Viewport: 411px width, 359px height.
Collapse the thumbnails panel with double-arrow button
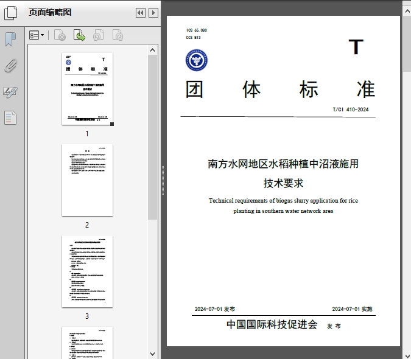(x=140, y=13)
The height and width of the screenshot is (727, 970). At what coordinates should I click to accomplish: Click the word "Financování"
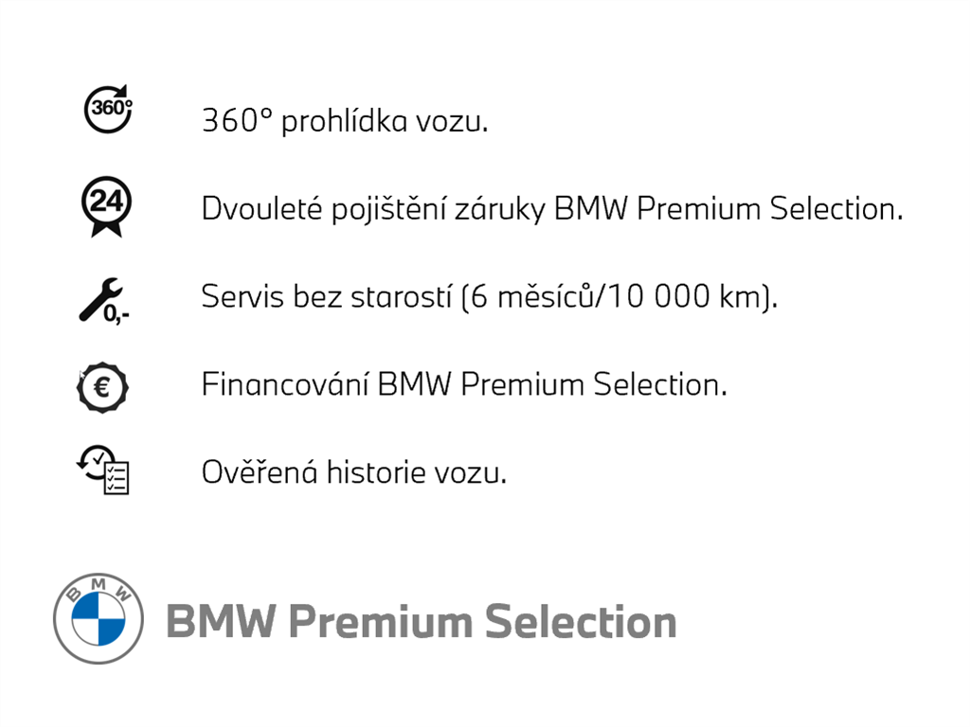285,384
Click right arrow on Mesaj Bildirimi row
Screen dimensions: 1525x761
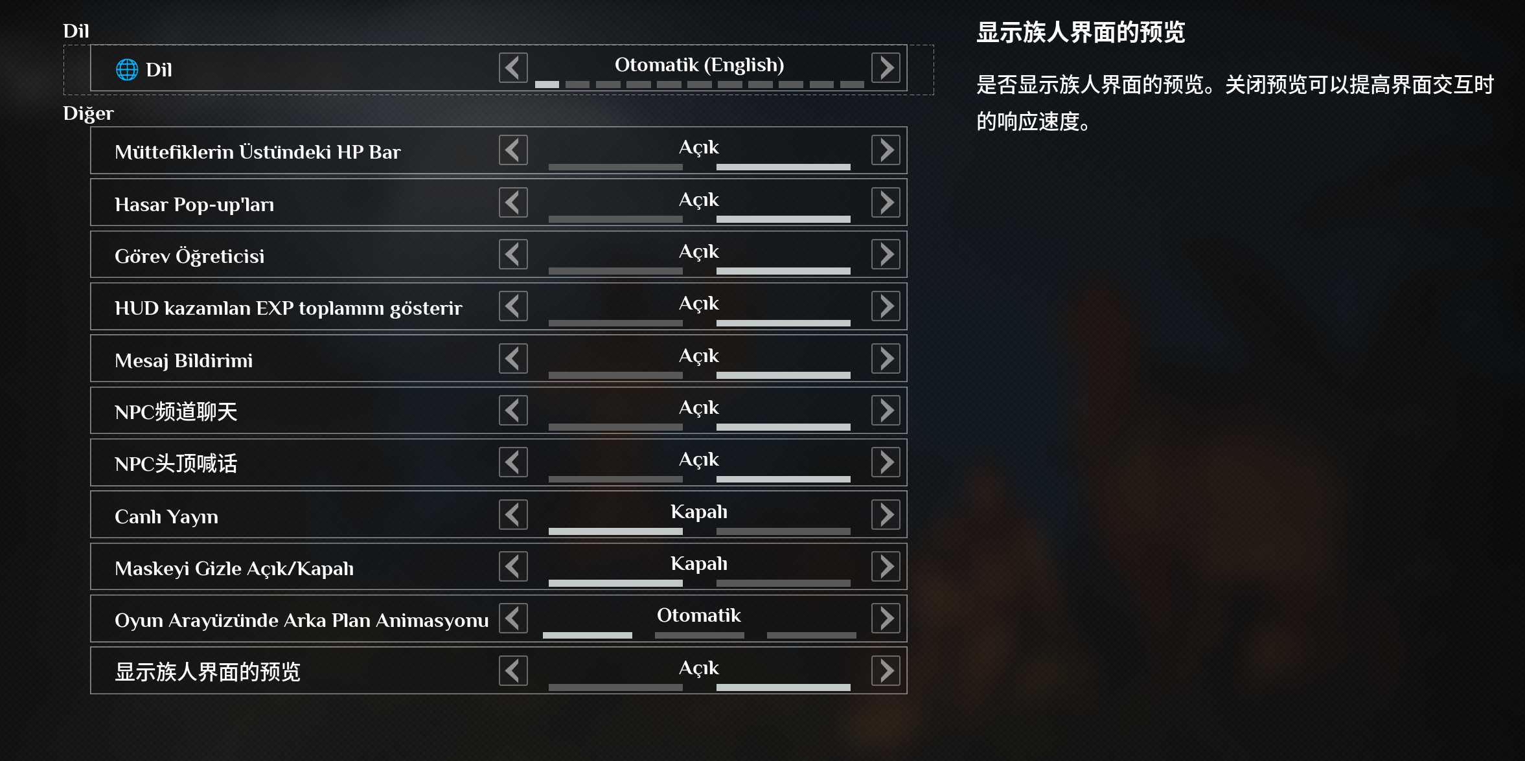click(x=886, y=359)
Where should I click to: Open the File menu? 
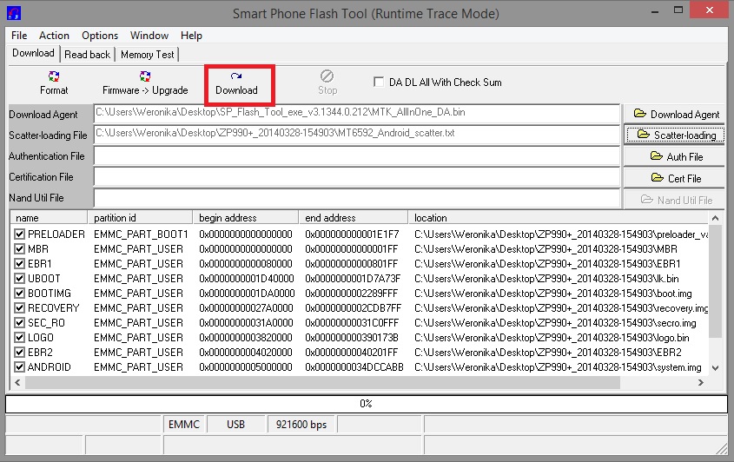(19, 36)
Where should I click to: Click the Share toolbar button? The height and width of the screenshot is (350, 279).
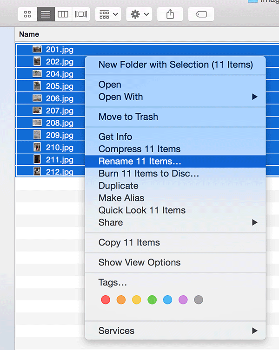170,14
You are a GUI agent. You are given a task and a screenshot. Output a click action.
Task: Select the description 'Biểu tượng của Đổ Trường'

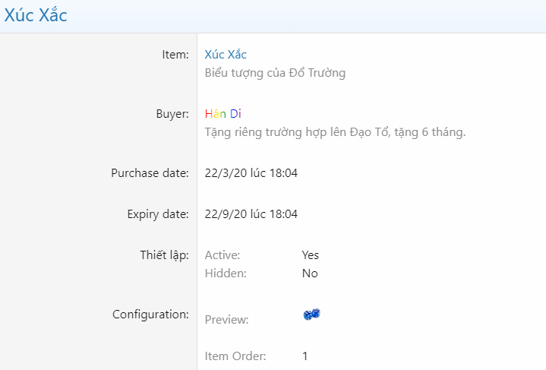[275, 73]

==

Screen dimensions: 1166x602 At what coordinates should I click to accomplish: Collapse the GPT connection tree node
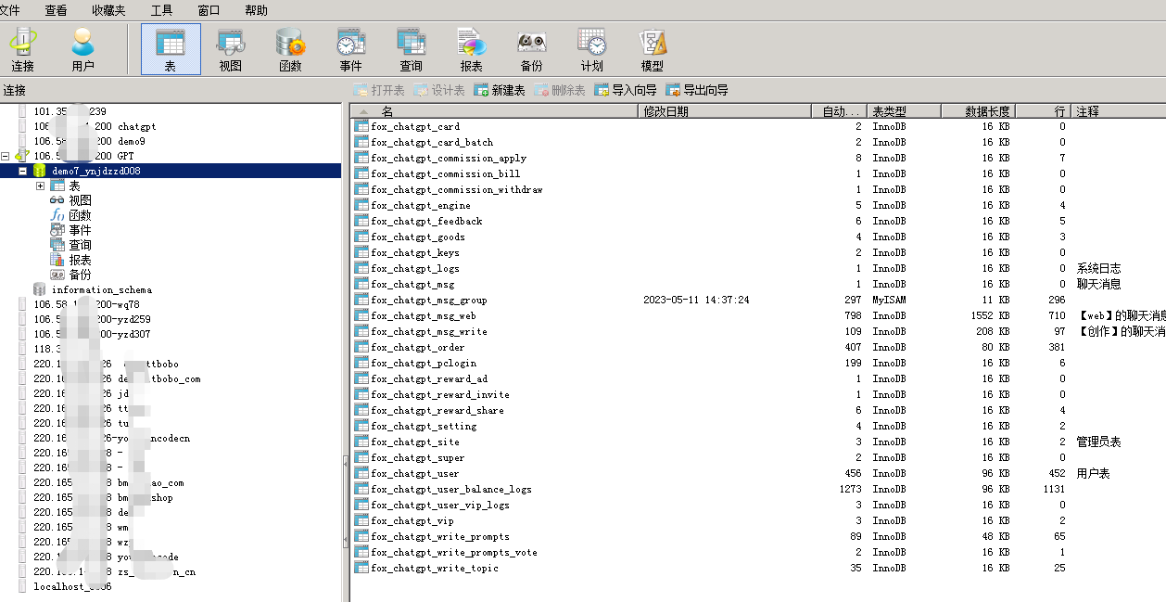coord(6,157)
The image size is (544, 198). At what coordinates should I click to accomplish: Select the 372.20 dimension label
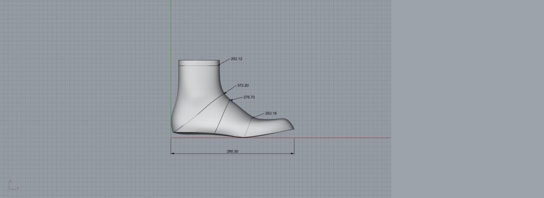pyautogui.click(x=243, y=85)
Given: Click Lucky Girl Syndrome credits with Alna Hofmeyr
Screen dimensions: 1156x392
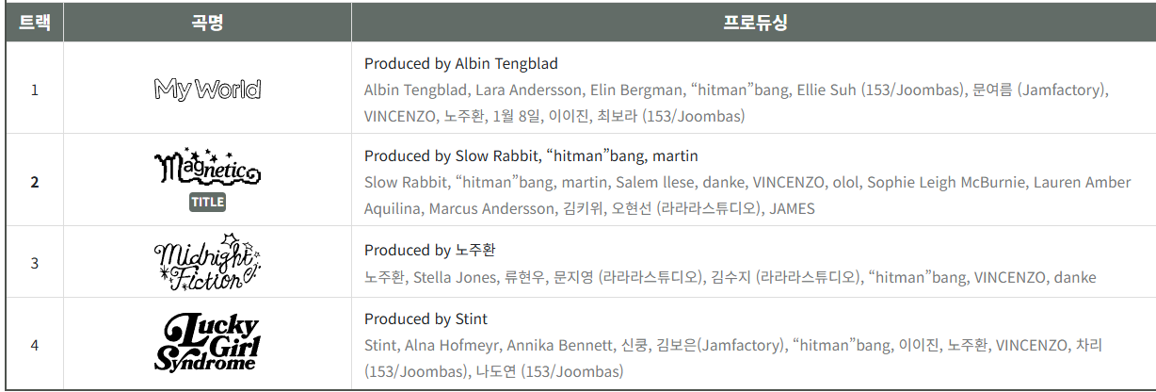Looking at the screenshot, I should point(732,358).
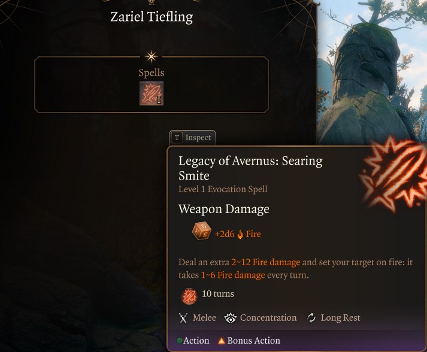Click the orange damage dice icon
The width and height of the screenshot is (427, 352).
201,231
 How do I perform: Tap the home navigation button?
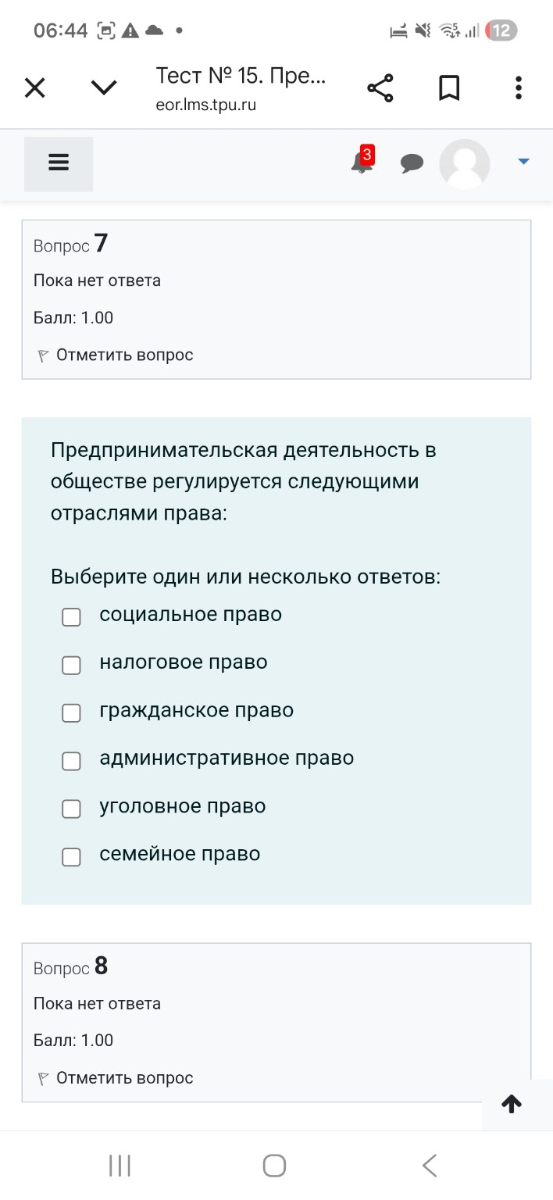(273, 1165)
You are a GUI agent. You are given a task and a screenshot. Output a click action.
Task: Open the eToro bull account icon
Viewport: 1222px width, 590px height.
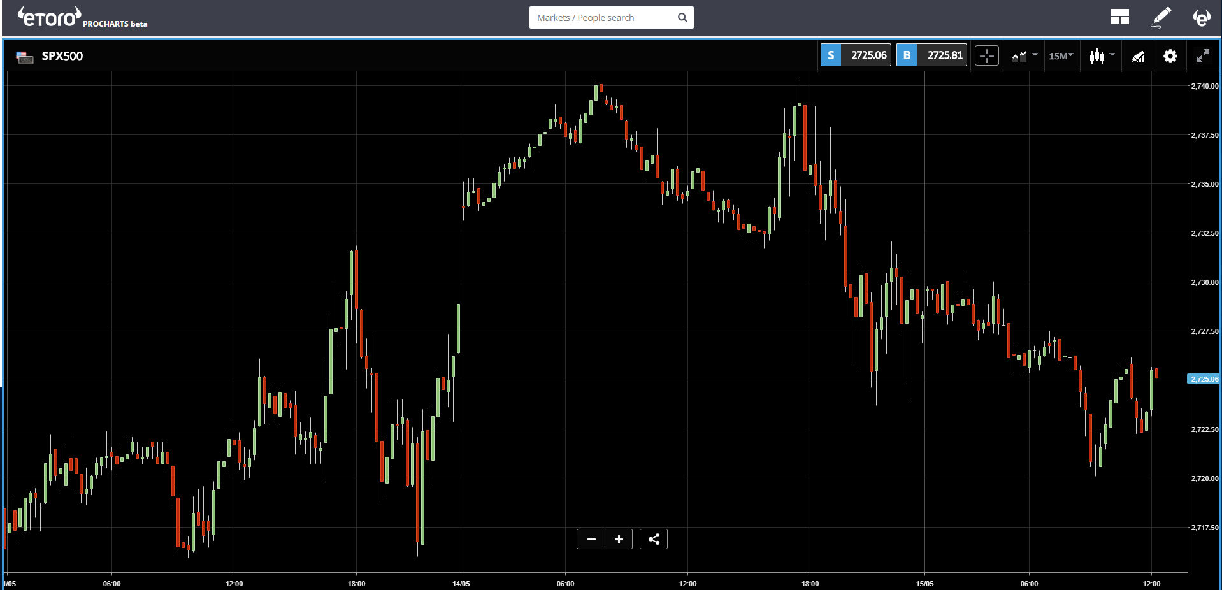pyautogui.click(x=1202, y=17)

* * *

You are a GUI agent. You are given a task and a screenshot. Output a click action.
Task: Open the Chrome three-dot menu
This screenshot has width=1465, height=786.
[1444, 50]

## YOUR ASSIGNMENT
Among the entries above, locate the line with "Viewport: 411px width, 359px height." and the line with "Click right arrow on Mesaj Bildirimi row". Give those two lines and all lines between them again, exactly, leaving out the pictures.

## ANSWER
Viewport: 411px width, 359px height.
Collapse the thumbnails panel with double-arrow button
(x=140, y=13)
The height and width of the screenshot is (727, 970). At what coordinates should I click to accomplish: Click the word "Financování"
285,384
Click right arrow on Mesaj Bildirimi row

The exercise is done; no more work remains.